EXPORTER_API_PORT="8085"
# The "allowed origin" for API requests. Change to restrict where API requests can come from with comma-separated
# URLs. ex:- https://dashboard.netmaker.domain1.com,https://dashboard.netmaker.domain2.com
CORS_ALLOWED_ORIGIN="*"
# Show keys permanently in UI (until deleted) as opposed to 1-time display.
DISPLAY_KEYS="on"
# Database to use - sqlite, postgres, or rqlite
DATABASE="sqlite"
# The address of the mq server. If running from docker compose it will be "mq". Otherwise, need to input address.
# If using "host networking", it will find and detect the IP of the mq container.
SERVER_BROKER_ENDPOINT="ws://mq:1883"
# The reachable port of STUN on the server
STUN_PORT="3478"
# Logging verbosity level - 1, 2, or 3
VERBOSITY="1"
# If ON, all new clients will enable proxy by default
# If OFF, all new clients will disable proxy by default
# If AUTO, stick with the existing logic for NAT detection
# This setting is no longer available from v0.20.5
DEFAULT_PROXY_MODE="off"
DEBUG_MODE="off"
# Enables the REST backend (API running on API_PORT at SERVER_HTTP_HOST).
# Change to "off" to turn off.
REST_BACKEND="on"
# If turned "on", Server will not set Host based on remote IP check.
# This is already overridden if SERVER_HOST is set. Turned "off" by default.
DISABLE_REMOTE_IP_CHECK="off"
# Whether or not to send telemetry data to help improve Netmaker.
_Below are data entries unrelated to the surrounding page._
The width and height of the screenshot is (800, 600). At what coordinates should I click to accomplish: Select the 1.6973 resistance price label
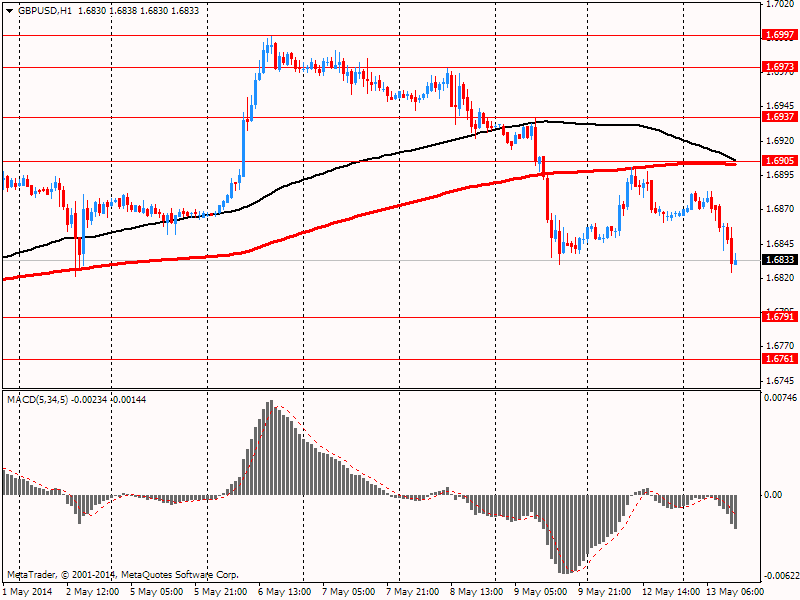[779, 67]
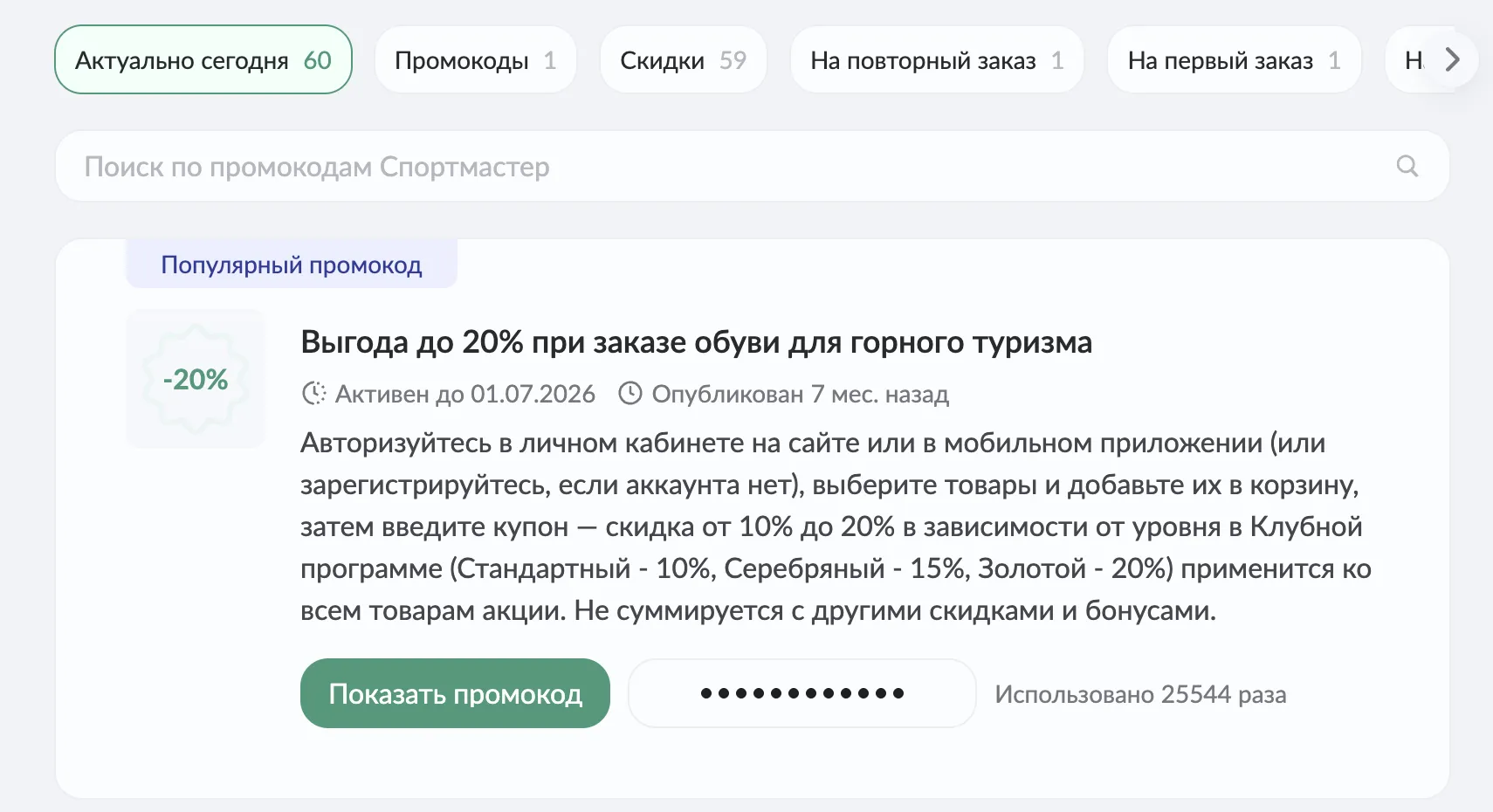1493x812 pixels.
Task: Click the "Популярный промокод" badge
Action: pyautogui.click(x=292, y=265)
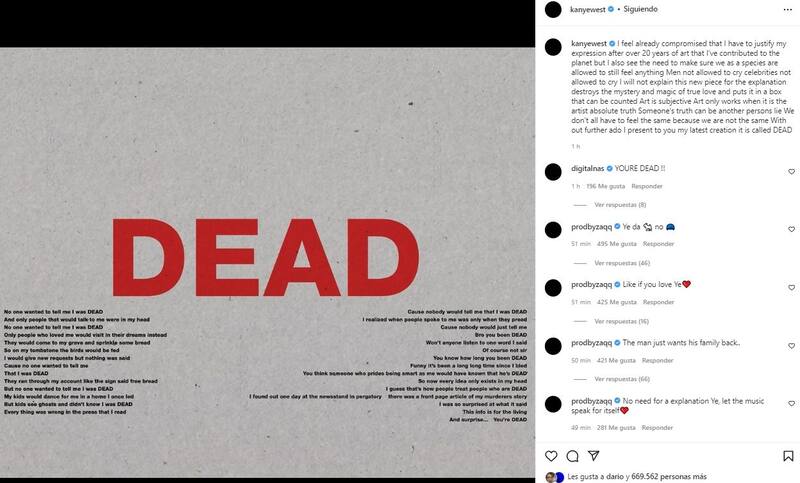View 669.562 personas más likes list
Viewport: 800px width, 483px height.
click(x=669, y=476)
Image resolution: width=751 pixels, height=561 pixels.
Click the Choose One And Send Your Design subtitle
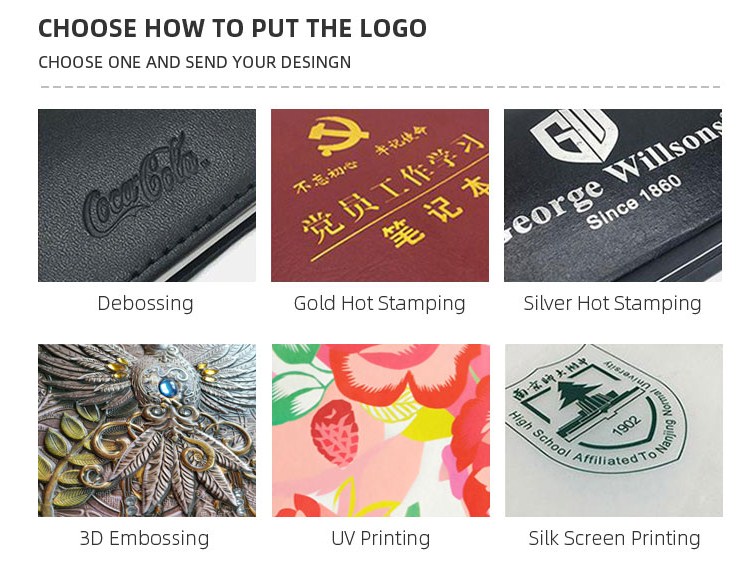194,62
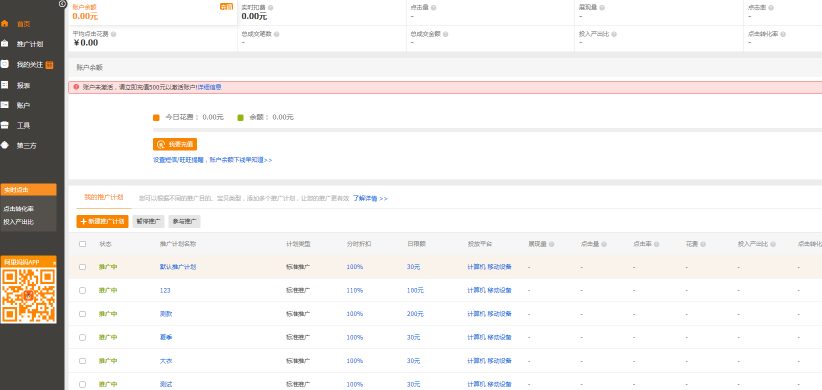Open 我的关注 icon in sidebar

tap(4, 64)
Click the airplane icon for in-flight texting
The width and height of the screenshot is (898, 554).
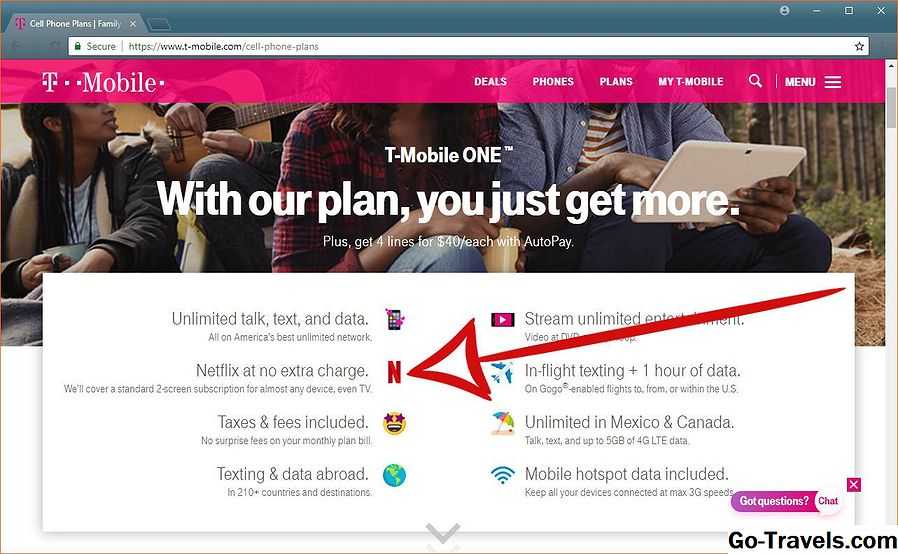[502, 372]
Switch to "off" to opt out of sending telemetry.
TELEMETRY="on"
###
#
# OAuth section
#
###
# "<azure-ad|github|google|oidc>"
AUTH_PROVIDER=
# "<client id of your oauth provider>"
CLIENT_ID=
# "<client secret of your oauth provider>"
CLIENT_SECRET=
# "https://dashboard.<netmaker base domain>"
FRONTEND_URL=
# "<only for azure, you may optionally specify the tenant for the OAuth>"
AZURE_TENANT=
# https://oidc.yourprovider.com - URL of oidc provider
OIDC_ISSUER=
- Visit https://app.netmaker.io to create your account on the Netmaker SaaS platform.
- Create a tenant of type
On-Prem
to obtain a license key. more details in :doc:`Netmaker Professional setup <./pro/pro-setup>` - Retrieve Tenant ID and license key from the tenant's settings tab.
- Place the licence key and tenant ID in the netmaker.env file.
- In the netmaker.env file, change the METRICS_EXPORTER and PROMETHEUS from off to on.
- Grab the docker-compose.pro extension file from the repo and change its name to docker-compose.override.yml.
wget https://raw.githubusercontent.com/gravitl/netmaker/master/compose/docker-compose.pro.yml
You will not need to make any changes to this file. It will reference the current netmaker.env file.
Then run
ln -fs /root/netmaker.env /root/.env
Users are also allowed to join a Netmaker server via OAuth. They can do this by clicking the "Login with SSO" button on the dashboard's login page. Check out the :doc:`integrating oauth docs <./oauth>`.
sudo docker-compose -f docker-compose.yml up -d --force-recreate
navigate to dashboard.<your base domain> to begin using Netmaker.
To troubleshoot issues, start with:
docker logs netmaker
Or check out the :doc:`troubleshoooting docs <./troubleshoot>`.